Set problem 1
In the Orbea Rise review below, reproduce word for word the part that opens with the words containing "I preferred the" and closes with "moments like this.".

Page extract
So what’s all the hoopla about? Well, most eMTBs I’ve featured on my channel have weighed between 50 and 60 lbs. They have a good amount of travel, plenty of power, and are great for really rough, gnarly backcountry trails. However, like I’ve explained before, not many folks are actually riding spots like that. The Rise is a solid 10 lbs lighter, which goes a HUGE ways to maintain the traditional “bicycle” feel. With a bit less travel, and even a bit less power, the tradeoff of a big weight savings means the overall experience works much better on traditional MTB style trails. Especially those with jumps!

I preferred the handling characteristics of the Rise more so than those of the Occam- and I still do enjoy the Occam plenty! Although the geometry is the same on the two platforms, the added stiffness from the bigger, battery-housing downtube of the Rise contributed a lot to how good the bike felt. It is much torsionally stiffer than the Occam, which means more consistency and predictability during aggressive riding moments like this.

Within the carbon downtube is a large battery that powers Shimano’s new EP8 motor system. While we’ve been chasing max torque numbers for a few years, Orbea has gone a different way, and tuned the EP8 for efficiency instead of max power. Which makes a lot of sense, especially given the fact that the battery is not easily swappable on the trail. Instead, it simply doesn’t need to be swappable. The slightly lower powered motor is still a significant boost over no motor, and while I never did a proper range test, we had plenty of battery for 20-30 mile days.

Here’s an example of what “de-tuned” actually means- there’s a steep trail in my town with about a 20% gradient climb going up. On a traditional bicycle, I’ll see 3-4 mph while climbing- and to maintain that, my heart rate is spiked, maybe 90% of max. On the traditional eMTBs, at full boost, I’ll see 8-9 mph while climbing, and heart rate is at maybe 75% of max. On the Rise, I’d be at about 7 mph (and maybe an 80% heart rate). Still faster than a bicycle, and not far off from the bigger eMTBs.

Setting up the Rise:

Before riding the Rise off road, I did as I always do, and changed a few contact points to those that I am familiar with, and can trust. I installed my personal Industry Nine Enduro 305 32 spoke wheels (with carbon WR1 rims) which also had my heavy duty, double down casing tires installed. I swapped the controls over to PNW Components– a Range bar cut to 760mm, a 50mm stem, and a Loam lever. Though I do wish I had a spare Loam dropper with me in the right size- Orbea still hasn’t caught on to longer drop seatposts, and the bike had only a 150mm unit.

Even when I was trying technical trials moves, the Rise handled it without batting an eye. Usually I wouldn’t be trying moves like this on an ebike, but the Rise takes the best parts of an analog bike and combines them with the best parts of an ebike.

When I do reviews, I like to spend a lot of time on the bike, so for this I’m just doing a “first impressions” after spending 3 days with it. Logan rode it for a day, so I was able to firsthand witness how it held up, which was fine- besides a flat tire with the svelte stock EXO casing units. Case in point why I ALWAYS swap over to WTB Tough casing or Maxxis Double Down!

Set problem 2
Raise both numbers of every coordinate pair in the answers of the dataset records below by 101, and give all the lines again, requests included. Leave the pictures out of your answer.

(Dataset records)
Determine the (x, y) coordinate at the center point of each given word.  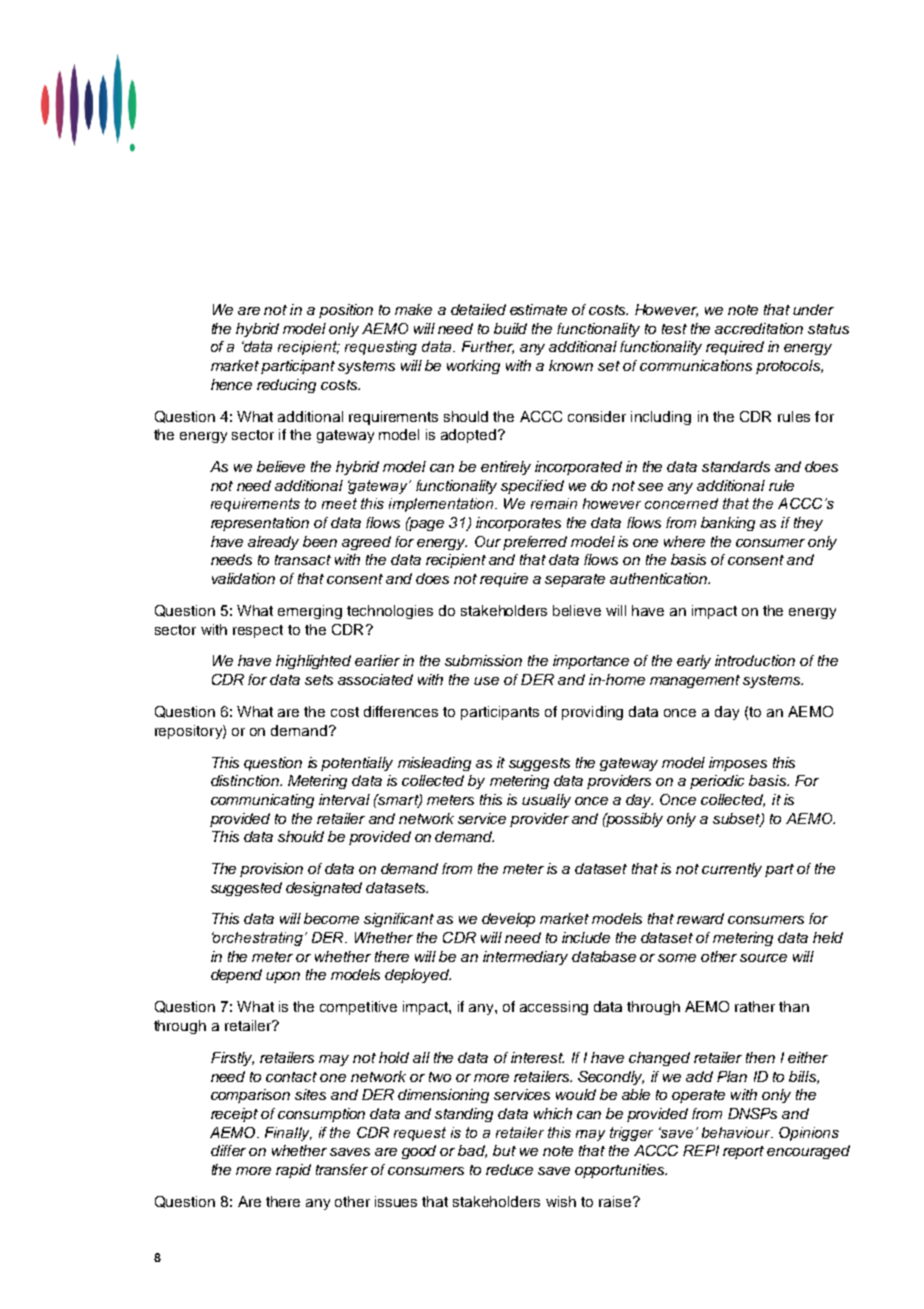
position (346, 311)
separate (575, 580)
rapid (293, 1171)
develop (508, 920)
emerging (310, 612)
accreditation (759, 328)
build (510, 328)
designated (324, 889)
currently (732, 870)
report (743, 1152)
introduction (755, 660)
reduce (509, 1169)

Worked solution 1
I preferred the handling characteristics of the Rise more so than those of the Occam- and I still do enjoy the Occam plenty! Although the geometry is the same on the two platforms, the added stiffness from the bigger, battery-housing downtube of the Rise contributed a lot to how good the bike felt. It is much torsionally stiffer than the Occam, which means more consistency and predictability during aggressive riding moments like this.

Worked solution 2
Determine the (x, y) coordinate at the center point of each given word.  
position (447, 412)
separate (676, 681)
rapid (394, 1272)
develop (609, 1021)
emerging (411, 713)
accreditation (860, 429)
build (611, 429)
designated (425, 990)
currently (833, 971)
report (844, 1253)
introduction (856, 761)
reduce (610, 1270)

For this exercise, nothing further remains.